● **EXERCISE AIM**
From the records below, please print only the lines from the one containing "The image size is (1568, 455)." through the one containing "The width and", both included. Skip the pictures.

● **INFORMATION GIVEN**
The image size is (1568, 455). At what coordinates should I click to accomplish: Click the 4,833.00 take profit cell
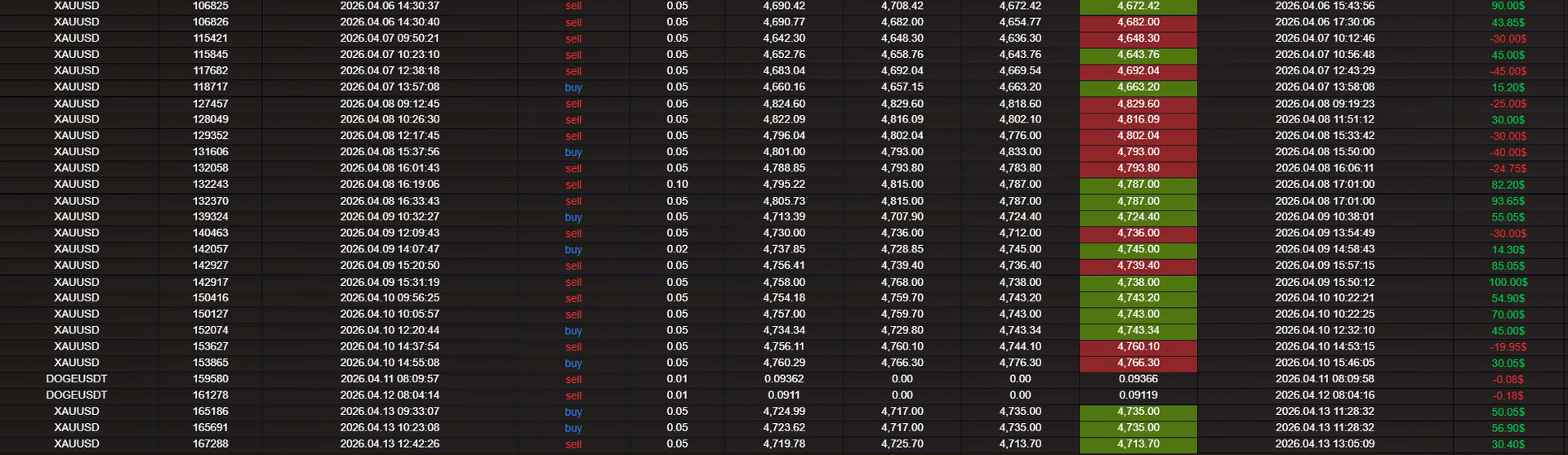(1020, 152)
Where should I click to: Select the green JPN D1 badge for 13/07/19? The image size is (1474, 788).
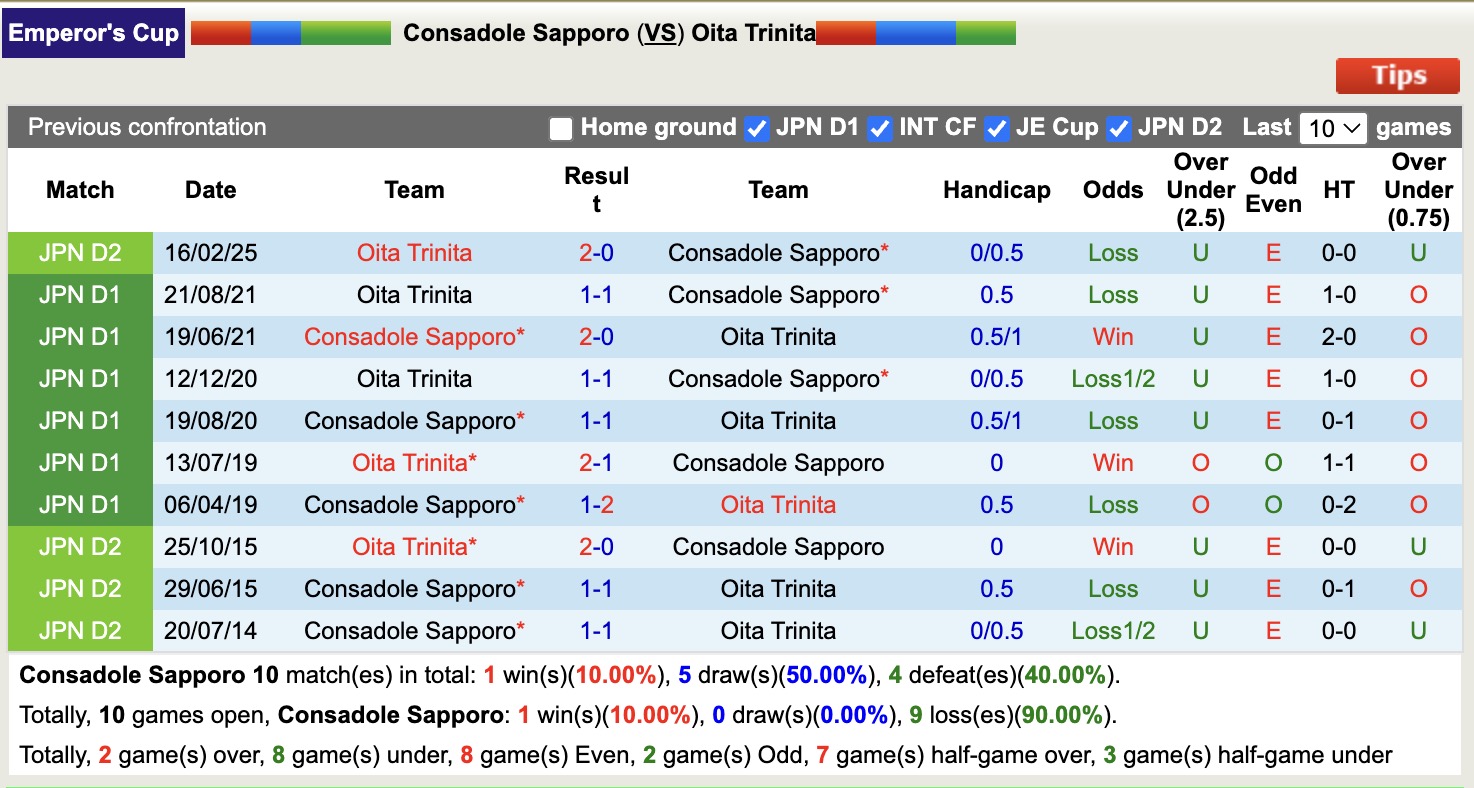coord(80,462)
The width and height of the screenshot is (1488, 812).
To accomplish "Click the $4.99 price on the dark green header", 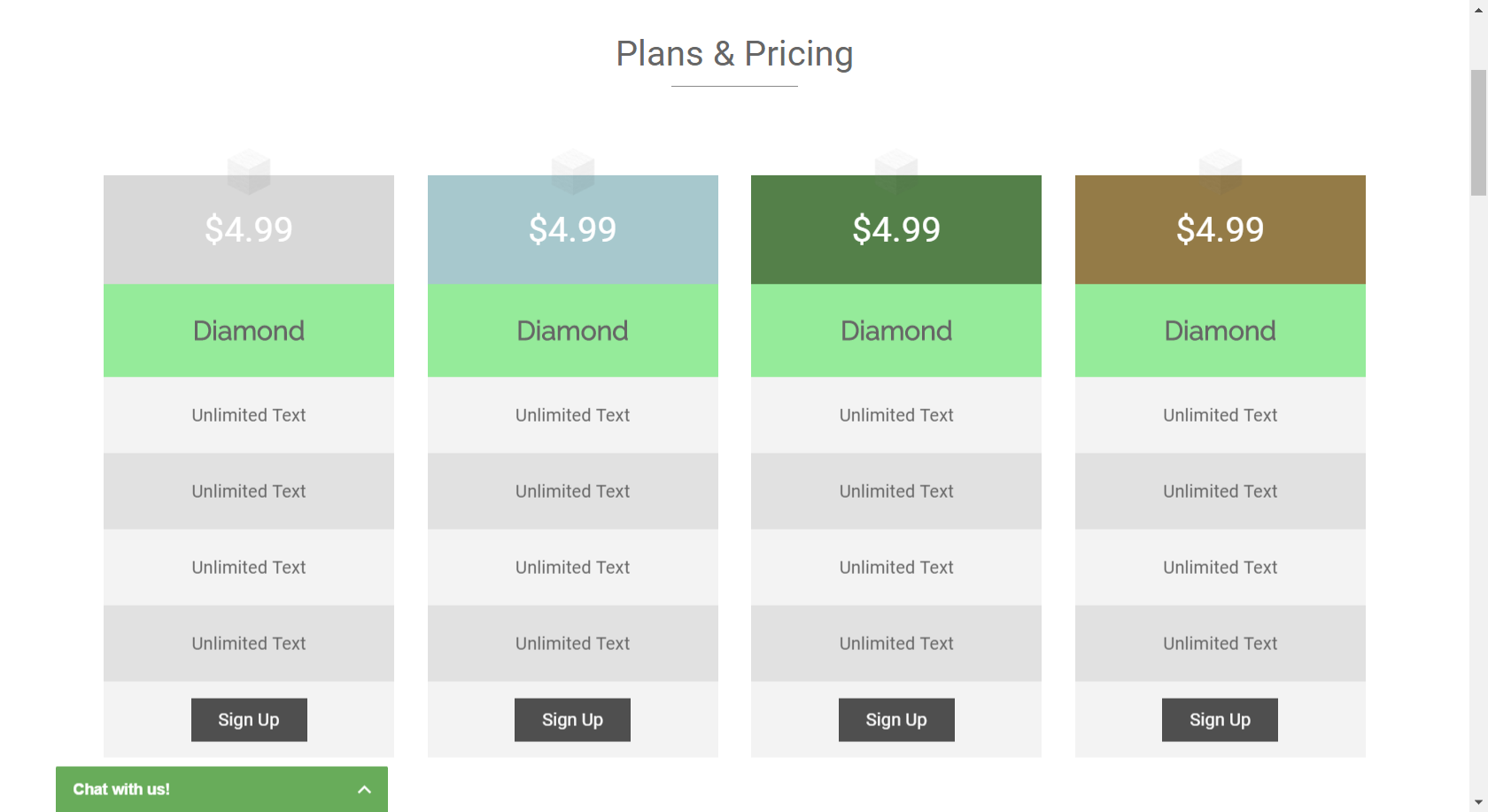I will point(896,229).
---
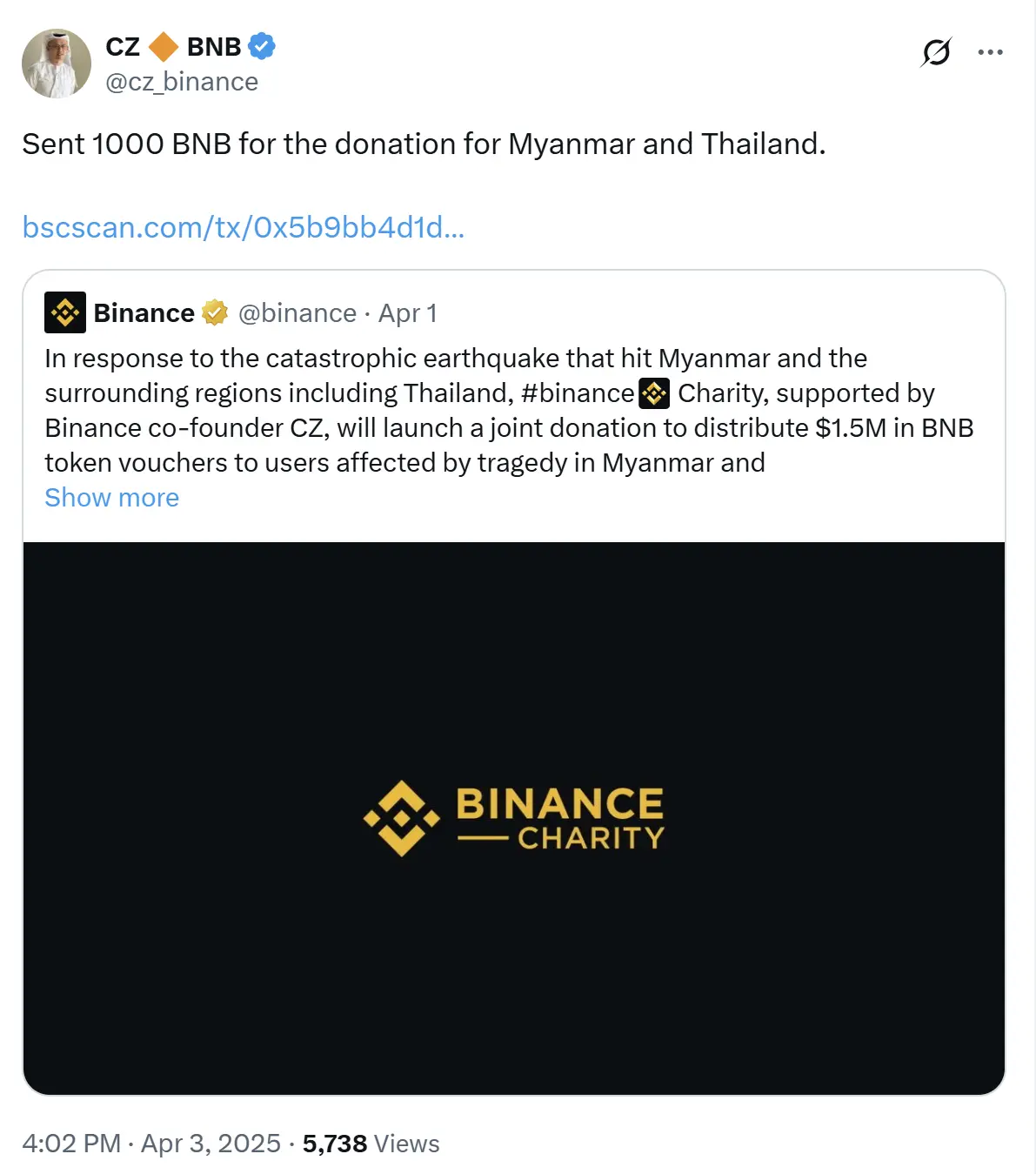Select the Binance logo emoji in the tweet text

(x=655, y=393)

● **PROBLEM SOLUTION**
The image size is (1568, 455). At what coordinates should I click to accomplish: Click the 4,833.00 take profit cell
(1020, 152)
Where should I click to: Select the green JPN D1 badge for 13/07/19? The image size is (1474, 788).
coord(80,462)
The width and height of the screenshot is (1488, 812).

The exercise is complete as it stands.